Reputation: 1231
For quite some time, I've been avoiding branching in my shader code by, instead of
float invert_value(in float value)
{
if(value == 0.0)
return 0.0;
else
return 1.0 / value;
}
writing 'clever' code like this
float invert_value_ifless(in float value)
{
float sign_value = sign(value);
float sign_value_squared = sign_value*sign_value;
return sign_value_squared / ( value + sign_value_squared - 1.0);
}
This returns exactly what the first function does and has no branches, thus it is faster.
Or is it? Am I fighting with ghosts here?
How to profile graphics shaders for speed?
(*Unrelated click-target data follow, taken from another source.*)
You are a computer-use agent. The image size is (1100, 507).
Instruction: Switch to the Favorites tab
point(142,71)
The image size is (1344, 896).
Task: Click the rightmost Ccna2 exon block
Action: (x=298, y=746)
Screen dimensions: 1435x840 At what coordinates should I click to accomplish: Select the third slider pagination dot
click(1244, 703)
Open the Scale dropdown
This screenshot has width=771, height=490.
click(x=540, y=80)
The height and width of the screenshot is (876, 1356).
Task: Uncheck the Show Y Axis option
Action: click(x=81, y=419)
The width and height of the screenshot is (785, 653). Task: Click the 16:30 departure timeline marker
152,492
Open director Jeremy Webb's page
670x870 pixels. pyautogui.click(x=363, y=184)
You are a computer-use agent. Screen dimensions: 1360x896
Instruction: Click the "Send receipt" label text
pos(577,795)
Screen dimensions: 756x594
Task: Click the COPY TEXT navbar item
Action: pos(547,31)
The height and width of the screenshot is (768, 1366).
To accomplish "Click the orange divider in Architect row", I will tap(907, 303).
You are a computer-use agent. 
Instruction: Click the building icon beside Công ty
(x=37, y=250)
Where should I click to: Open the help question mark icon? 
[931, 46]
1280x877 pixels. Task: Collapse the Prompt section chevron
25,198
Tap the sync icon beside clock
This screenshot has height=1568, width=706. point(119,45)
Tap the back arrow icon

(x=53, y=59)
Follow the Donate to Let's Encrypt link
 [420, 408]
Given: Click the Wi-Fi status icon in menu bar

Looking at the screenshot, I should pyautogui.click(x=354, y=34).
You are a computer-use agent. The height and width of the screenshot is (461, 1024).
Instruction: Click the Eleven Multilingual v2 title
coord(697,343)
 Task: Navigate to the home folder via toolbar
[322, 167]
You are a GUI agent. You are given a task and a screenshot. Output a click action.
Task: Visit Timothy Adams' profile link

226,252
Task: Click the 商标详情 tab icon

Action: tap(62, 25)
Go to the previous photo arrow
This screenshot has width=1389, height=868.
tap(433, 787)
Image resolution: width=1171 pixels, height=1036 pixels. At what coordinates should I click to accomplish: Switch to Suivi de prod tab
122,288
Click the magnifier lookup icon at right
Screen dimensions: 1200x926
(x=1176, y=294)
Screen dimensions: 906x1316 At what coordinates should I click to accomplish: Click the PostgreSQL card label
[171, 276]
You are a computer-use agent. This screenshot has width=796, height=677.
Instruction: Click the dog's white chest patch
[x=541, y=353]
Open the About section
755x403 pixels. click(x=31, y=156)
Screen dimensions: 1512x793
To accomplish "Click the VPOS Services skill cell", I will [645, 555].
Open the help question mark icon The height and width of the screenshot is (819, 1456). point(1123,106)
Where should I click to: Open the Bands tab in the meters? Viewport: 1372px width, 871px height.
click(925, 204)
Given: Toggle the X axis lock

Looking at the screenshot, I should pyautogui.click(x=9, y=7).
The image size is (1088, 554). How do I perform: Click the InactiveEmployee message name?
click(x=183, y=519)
I am most interested in recent mobile platforms (Android) but any advice on graphics profiling in general would be welcome!
Upvotes: 5
Views: 2452
Reputation: 6766
All the major GPU manufacturers on Android have their own GPU profiling tools that do roughly the same as XCode's frame capture. ARM, Qualcomm and PowerVR do.
Things like this have to be measured, and unfortunately, due to the problems with Android users not updating for various reasons, the quality of drivers out there in the wild is variable.
Upvotes: 0
Reputation: 100622
It often still is for the reason that you probably originally believed — a GPU is often implemented as a very-wide SIMD processor, so performing the same operations for every pixel allows a lot of them to be processed at once whereas picking different operations per pixel makes that calculus a lot more problematic. That's why operations like step
survive in GLSL. A good GLSL compiler can usually eliminate compile-time conditionality and may be able to make your branching code non-branching by other means but GLSL compilers aren't generally as good as normal offline language compilers because they have their own performance budget to worry about.
I'm an iOS person professionally so I can talk at length about the wonders of the Xcode frame profiler, and will do so for the benefit of a complete answer, but I apologise that I can't offer much about Android.
In Xcode there's a frame capture button. Hit it and the full OpenGL command flow will be captured for a single frame. From there you'll be able to inspect all state and buffers as they were before and after each OpenGL command. The amount of time each call took will be reported. Better than that, your GLSL code itself will have been profiled down to the line level — µs per line of code will be reported. And, really putting it over the edge, you can live rewrite your GLSL code right there and rerun the frame as captured to find out what happens to your costs. Or just in general as a fast-feedback GLSL authorship environment, though it's not really what the tool is for.
Upvotes: 2